[Begin]

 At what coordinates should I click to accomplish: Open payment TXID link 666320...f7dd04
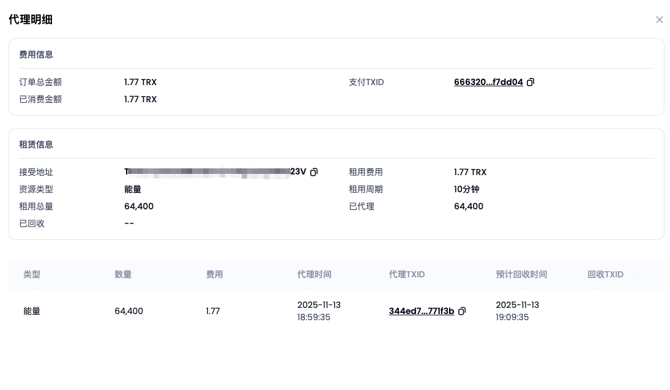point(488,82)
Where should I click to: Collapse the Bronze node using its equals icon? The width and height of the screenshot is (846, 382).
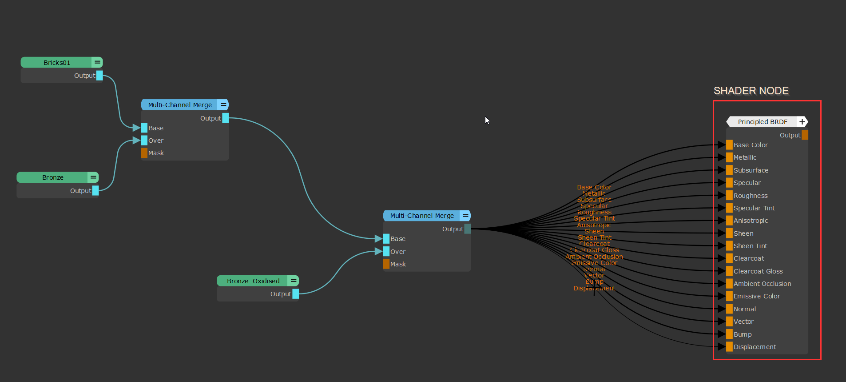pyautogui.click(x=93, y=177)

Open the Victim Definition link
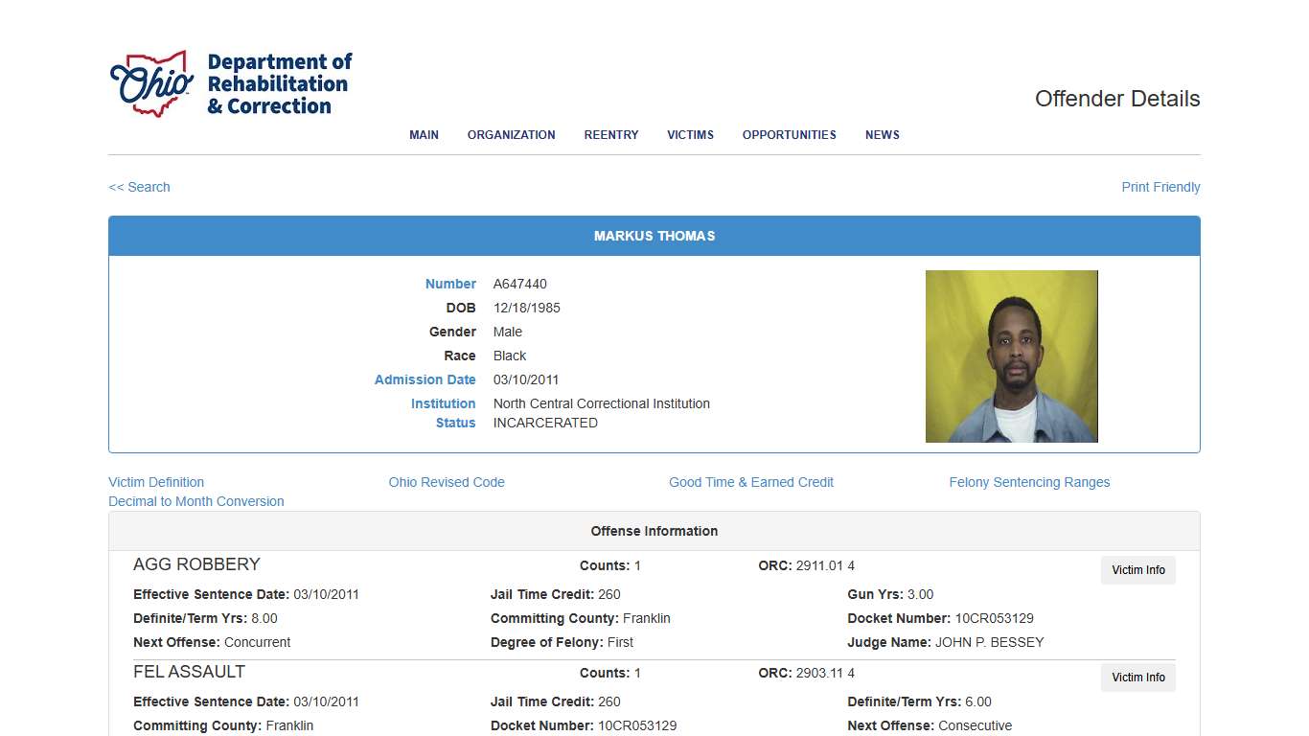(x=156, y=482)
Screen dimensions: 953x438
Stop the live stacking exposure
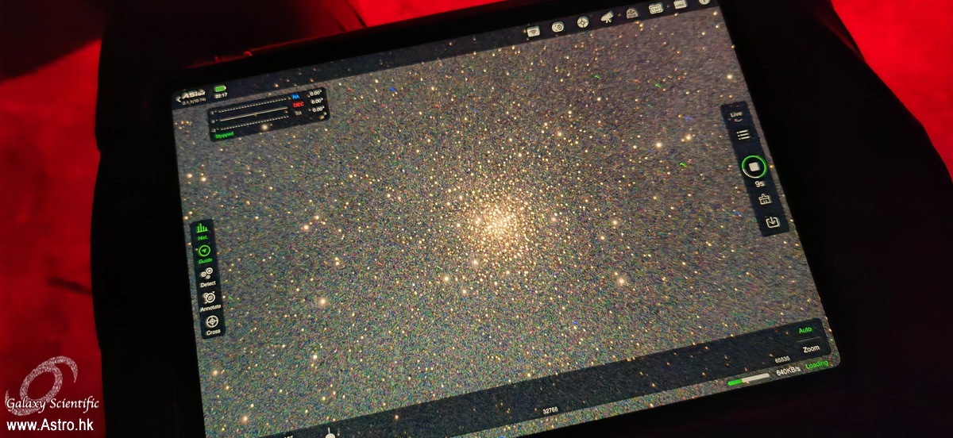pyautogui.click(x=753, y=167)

[End]

* **Work to do**: Could you recast all the entries above as a numbered list, one line per item, leaving out blank lines and the pictures?

* **The completed task**:
1.  At what coordinates should I click to accomplish: Open payment TXID link 666320...f7dd04
2. point(488,82)
3. Where should I click to: Collapse the Bronze node using its equals icon? The width and height of the screenshot is (846, 382).
4. pyautogui.click(x=93, y=177)
5. Open the Victim Definition link
6. (x=156, y=482)
7. Screen dimensions: 953x438
8. Stop the live stacking exposure
9. pyautogui.click(x=753, y=167)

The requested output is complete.